LAUSR

In the late 20th century, pathologist-performed palpation-guided fine-needle aspiration (PG-FNA) of superficial masses was popularized in the United States. It brought pathologists out of the laboratory to see patients and the hope of decreasing the need for surgical biopsy for diagnostic purposes. This first iteration of minimally invasive tissue sampling could be informally called FNA 1.0. FNA 1.0 had shortcomings, such as detection of invasion in breast cancer, precise subtyping of lymphomas, aspiration of fibrous lesions, and diagnosis of sarcomas. The early 21st century brought new hope. Ultrasound-guidance became commonly used to guide FNA of both palpable and non-palpable masses. Ultrasound-guided core-needle biopsy was available to complement FNA in select cases.
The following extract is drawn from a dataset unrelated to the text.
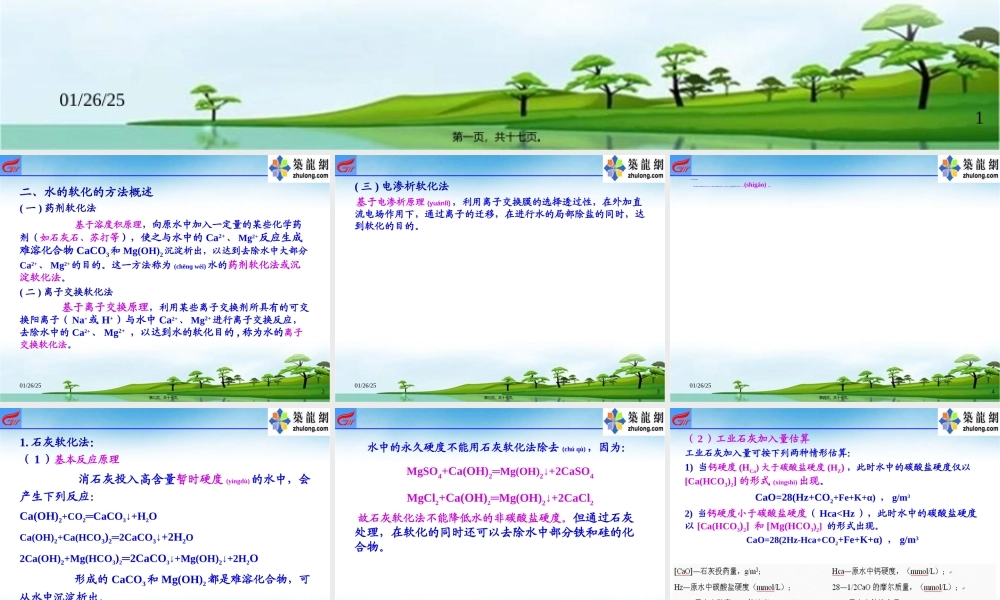This screenshot has width=1000, height=600.
Task: Select the (一) 药剂软化法 heading
Action: click(x=61, y=207)
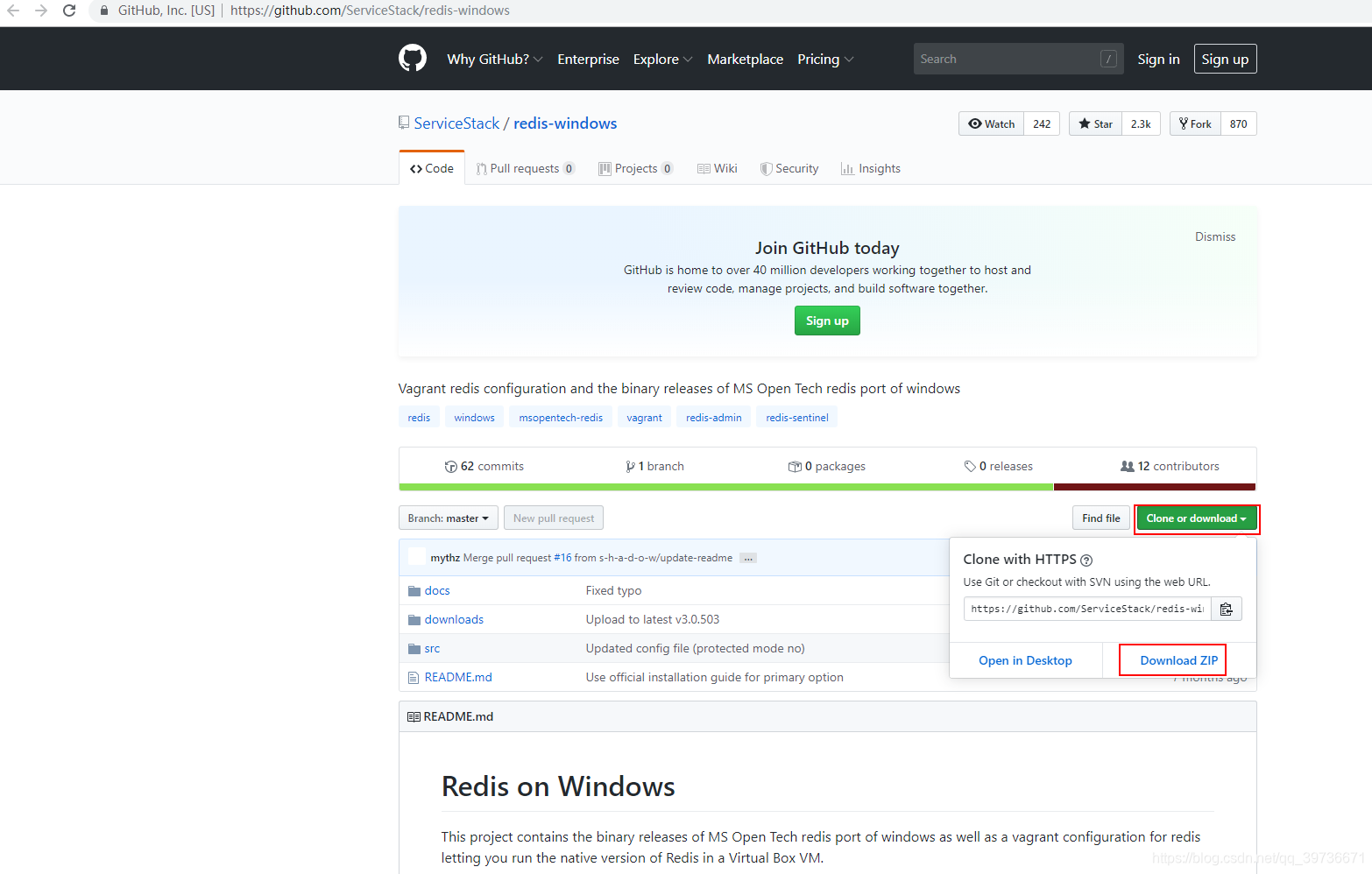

Flow cytometry, immunohistochemistry, fluorescent in-situ hybridization, and genomic studies could be done on cell block and core biopsy specimens. These advances in minimally invasive tissue diagnosis could be informally called FNA 2.0. In particular, pathologist-performed ultrasound-guided core-needle biopsy can overcome many of the criticisms and shortcomings of FNA. As pathologists were once leaders in palpation-guided fine-needle aspiration, they now have the opportunity to add pathologist-performed ultrasound-guided core-needle biopsy to their skill set and emerge once again as leaders in minimally invasive tissue diagnosis. This will bring pathology to the next level.